[[ Records shown, beginning ]]
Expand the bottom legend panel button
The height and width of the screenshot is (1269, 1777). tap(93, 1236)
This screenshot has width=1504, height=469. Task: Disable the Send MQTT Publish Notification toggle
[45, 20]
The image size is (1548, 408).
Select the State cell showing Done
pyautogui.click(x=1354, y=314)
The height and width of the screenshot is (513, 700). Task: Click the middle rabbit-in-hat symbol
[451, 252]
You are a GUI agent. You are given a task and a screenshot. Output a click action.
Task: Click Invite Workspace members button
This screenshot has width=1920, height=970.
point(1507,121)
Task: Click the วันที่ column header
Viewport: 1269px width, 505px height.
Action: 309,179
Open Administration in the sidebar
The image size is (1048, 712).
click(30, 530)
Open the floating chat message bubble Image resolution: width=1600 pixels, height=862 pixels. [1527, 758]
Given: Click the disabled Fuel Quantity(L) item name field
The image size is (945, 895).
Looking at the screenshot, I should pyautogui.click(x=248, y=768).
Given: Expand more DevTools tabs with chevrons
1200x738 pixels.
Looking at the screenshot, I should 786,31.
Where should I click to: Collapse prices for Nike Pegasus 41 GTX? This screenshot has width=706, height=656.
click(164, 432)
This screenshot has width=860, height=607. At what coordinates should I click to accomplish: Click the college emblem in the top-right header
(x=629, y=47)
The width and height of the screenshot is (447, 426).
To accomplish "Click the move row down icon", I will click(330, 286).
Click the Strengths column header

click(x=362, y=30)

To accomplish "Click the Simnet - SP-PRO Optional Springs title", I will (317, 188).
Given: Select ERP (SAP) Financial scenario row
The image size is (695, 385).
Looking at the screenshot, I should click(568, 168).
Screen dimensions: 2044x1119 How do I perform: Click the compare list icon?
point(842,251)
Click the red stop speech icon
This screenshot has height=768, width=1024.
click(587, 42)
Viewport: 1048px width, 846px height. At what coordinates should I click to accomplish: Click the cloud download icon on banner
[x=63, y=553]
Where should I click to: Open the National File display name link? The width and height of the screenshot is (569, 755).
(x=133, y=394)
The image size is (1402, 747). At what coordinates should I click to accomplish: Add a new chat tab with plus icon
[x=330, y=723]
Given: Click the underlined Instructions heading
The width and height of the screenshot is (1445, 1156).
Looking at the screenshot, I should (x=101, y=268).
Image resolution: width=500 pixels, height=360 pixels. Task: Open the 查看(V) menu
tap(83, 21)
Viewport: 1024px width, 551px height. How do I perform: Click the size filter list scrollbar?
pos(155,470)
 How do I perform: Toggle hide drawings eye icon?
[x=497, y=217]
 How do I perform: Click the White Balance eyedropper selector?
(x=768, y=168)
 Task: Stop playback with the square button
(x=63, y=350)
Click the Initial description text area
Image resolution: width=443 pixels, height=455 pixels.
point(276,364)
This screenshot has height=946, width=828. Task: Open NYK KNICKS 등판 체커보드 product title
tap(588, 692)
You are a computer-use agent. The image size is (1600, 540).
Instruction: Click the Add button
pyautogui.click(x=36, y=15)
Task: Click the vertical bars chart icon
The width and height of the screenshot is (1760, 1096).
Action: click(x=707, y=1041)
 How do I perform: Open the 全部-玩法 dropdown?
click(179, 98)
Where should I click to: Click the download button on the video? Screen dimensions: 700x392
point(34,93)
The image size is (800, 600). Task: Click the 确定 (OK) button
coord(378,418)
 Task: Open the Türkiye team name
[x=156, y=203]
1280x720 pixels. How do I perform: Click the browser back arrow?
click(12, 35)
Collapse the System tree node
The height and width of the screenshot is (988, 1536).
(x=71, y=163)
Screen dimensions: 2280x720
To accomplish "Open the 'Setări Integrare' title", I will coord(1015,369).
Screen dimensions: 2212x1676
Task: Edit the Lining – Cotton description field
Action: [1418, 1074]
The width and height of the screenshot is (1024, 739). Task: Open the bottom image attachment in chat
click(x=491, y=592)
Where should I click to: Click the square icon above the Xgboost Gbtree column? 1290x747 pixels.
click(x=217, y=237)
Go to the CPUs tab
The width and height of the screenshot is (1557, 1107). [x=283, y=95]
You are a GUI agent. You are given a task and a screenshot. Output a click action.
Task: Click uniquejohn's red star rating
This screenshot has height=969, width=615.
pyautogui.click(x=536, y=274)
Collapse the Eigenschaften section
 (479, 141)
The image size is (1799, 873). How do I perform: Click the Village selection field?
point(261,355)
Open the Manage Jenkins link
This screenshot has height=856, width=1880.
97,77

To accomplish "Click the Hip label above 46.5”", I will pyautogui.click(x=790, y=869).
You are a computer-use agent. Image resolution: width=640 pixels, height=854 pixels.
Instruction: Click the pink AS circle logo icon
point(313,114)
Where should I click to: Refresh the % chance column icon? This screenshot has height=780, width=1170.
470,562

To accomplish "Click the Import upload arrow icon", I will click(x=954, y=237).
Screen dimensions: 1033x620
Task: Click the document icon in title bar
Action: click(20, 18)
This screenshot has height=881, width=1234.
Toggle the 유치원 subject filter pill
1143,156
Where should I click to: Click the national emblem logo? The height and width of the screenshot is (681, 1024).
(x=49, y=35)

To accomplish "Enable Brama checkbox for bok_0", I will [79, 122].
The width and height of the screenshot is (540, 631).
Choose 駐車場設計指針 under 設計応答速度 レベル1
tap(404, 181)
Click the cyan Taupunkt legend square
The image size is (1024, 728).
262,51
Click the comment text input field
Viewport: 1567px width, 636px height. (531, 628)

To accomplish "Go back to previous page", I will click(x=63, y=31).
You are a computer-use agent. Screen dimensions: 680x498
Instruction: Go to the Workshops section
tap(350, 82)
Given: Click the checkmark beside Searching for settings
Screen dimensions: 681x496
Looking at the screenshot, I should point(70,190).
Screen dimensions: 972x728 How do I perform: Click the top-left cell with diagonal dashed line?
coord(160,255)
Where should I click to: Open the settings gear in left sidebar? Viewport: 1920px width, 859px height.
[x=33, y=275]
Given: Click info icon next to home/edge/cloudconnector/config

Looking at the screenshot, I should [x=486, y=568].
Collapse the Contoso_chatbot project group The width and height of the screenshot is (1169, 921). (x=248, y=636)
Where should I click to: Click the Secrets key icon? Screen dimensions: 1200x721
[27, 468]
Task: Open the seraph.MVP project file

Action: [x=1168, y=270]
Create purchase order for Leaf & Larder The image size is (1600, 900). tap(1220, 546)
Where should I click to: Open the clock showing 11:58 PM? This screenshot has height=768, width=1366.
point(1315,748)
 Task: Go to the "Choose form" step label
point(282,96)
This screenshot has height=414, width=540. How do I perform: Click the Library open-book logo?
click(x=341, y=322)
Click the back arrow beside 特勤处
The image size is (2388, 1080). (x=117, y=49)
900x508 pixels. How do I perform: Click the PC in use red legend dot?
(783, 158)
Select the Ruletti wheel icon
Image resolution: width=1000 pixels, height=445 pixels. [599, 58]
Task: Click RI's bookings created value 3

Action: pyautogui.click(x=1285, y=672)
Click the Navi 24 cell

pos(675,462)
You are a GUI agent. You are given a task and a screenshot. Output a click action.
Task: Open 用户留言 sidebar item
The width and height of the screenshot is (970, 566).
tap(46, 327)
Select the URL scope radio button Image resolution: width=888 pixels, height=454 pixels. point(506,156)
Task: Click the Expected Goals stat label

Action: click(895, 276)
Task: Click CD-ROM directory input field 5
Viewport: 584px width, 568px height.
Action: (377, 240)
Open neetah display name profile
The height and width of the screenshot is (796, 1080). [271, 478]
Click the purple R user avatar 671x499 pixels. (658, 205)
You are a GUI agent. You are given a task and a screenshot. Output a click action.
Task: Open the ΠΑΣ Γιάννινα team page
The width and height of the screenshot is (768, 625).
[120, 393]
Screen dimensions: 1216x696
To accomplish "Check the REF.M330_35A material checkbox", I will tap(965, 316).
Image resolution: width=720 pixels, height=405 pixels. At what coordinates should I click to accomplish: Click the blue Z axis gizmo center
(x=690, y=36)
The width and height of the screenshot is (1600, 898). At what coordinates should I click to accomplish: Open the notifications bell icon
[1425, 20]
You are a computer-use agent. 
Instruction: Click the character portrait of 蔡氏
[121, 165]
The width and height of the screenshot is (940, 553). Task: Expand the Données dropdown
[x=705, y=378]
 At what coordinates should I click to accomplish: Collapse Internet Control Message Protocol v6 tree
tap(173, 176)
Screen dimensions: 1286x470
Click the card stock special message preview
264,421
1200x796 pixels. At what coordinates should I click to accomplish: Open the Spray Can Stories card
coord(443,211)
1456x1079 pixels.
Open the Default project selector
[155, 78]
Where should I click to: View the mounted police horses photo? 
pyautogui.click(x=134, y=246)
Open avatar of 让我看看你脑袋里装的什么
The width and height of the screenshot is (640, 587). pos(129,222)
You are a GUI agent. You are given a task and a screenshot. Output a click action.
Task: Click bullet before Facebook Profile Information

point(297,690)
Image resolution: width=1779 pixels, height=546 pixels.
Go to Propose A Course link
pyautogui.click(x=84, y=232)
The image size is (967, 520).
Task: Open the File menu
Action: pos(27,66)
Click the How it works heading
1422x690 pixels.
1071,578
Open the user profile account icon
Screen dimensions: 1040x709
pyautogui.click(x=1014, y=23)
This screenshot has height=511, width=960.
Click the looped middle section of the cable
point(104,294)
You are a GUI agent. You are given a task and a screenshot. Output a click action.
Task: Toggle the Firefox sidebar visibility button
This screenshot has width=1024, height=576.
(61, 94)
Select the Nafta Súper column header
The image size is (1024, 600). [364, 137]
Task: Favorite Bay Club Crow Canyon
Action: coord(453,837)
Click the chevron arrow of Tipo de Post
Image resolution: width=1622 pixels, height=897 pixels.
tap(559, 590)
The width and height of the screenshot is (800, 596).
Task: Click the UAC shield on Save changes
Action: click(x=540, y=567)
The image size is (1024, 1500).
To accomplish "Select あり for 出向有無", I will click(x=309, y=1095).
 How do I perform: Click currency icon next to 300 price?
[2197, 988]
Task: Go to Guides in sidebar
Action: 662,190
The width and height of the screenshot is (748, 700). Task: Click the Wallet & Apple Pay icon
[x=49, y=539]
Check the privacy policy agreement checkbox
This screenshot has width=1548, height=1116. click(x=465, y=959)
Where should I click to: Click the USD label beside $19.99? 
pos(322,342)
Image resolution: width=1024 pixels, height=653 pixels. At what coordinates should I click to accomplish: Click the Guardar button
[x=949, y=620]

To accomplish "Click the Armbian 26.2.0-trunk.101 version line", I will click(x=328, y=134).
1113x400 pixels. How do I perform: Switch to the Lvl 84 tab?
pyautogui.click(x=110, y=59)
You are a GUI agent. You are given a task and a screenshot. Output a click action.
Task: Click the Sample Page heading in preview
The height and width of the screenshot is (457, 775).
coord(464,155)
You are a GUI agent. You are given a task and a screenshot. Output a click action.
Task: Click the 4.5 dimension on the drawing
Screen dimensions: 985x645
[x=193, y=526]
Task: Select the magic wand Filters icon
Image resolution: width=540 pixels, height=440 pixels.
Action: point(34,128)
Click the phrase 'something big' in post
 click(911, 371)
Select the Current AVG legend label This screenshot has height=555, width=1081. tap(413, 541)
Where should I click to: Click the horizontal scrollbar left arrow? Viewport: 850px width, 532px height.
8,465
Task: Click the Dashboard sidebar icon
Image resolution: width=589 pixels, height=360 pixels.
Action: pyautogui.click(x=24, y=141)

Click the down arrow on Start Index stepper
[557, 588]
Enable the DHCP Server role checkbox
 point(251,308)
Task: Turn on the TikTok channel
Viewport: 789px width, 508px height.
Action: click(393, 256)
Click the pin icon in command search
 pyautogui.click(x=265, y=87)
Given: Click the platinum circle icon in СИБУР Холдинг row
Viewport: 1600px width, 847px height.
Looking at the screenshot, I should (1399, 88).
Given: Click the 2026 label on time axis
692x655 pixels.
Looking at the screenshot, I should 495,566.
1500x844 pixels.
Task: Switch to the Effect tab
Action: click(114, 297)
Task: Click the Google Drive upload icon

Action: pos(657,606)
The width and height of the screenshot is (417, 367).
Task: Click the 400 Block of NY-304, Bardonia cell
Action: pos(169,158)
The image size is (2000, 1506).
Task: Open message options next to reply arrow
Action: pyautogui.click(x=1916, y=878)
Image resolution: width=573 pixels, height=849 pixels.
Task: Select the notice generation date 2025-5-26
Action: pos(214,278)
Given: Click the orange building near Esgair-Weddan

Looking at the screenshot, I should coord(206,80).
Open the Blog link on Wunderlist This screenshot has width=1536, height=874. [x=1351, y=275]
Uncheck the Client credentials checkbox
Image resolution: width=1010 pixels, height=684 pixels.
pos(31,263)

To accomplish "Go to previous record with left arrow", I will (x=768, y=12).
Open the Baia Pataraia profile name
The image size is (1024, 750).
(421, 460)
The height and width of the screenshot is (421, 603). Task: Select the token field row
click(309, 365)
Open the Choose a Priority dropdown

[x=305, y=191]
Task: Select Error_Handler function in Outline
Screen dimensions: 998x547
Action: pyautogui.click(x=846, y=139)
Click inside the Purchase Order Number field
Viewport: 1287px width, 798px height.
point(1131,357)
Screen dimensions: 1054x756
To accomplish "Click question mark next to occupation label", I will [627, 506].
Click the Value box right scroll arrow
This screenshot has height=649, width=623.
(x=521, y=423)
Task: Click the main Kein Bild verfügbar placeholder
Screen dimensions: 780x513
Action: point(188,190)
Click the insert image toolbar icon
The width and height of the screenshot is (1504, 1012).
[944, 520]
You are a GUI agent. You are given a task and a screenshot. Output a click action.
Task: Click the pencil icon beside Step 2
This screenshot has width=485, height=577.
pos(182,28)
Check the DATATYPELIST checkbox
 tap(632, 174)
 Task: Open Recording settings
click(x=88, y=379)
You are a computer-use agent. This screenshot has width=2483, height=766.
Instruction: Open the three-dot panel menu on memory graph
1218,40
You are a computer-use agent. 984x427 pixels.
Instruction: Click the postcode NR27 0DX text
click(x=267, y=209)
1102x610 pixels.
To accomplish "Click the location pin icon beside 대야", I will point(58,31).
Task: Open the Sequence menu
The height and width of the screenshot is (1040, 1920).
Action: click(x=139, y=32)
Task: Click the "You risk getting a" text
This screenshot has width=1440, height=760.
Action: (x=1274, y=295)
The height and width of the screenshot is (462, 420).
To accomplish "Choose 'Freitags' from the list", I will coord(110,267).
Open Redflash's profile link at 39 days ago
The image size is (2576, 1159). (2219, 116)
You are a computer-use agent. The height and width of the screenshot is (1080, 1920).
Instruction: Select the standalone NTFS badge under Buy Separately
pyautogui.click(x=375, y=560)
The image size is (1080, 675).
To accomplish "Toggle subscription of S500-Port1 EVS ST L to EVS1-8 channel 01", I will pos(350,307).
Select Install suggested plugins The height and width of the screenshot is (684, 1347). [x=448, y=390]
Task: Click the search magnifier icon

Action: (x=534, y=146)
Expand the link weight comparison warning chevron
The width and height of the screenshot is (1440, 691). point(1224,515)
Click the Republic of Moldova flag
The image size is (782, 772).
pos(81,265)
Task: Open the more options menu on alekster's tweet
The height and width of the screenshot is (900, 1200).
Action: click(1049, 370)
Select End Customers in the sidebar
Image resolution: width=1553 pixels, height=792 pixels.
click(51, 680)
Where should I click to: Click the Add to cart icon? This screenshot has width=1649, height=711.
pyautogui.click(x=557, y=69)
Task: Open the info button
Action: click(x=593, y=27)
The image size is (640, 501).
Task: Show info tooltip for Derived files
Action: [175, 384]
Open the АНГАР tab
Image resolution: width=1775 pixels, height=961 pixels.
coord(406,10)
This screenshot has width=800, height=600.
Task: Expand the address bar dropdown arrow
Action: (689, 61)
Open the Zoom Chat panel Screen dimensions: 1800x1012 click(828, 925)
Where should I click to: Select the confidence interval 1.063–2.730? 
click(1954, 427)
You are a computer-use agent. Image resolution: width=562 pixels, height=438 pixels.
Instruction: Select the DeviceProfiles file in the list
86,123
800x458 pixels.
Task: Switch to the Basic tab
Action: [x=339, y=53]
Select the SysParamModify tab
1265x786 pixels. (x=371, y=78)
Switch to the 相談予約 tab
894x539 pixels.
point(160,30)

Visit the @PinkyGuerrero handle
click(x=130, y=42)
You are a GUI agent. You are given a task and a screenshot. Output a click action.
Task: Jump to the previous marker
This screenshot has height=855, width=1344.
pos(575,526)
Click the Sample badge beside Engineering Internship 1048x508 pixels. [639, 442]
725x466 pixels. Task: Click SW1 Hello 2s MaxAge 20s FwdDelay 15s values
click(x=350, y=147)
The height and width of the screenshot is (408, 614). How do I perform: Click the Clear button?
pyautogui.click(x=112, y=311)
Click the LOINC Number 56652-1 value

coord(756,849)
[[ Records shown, end ]]
The answer must be every line from the records above that contains the word "user", copied in full.

Click the purple R user avatar 671x499 pixels. (658, 205)
Open the user profile account icon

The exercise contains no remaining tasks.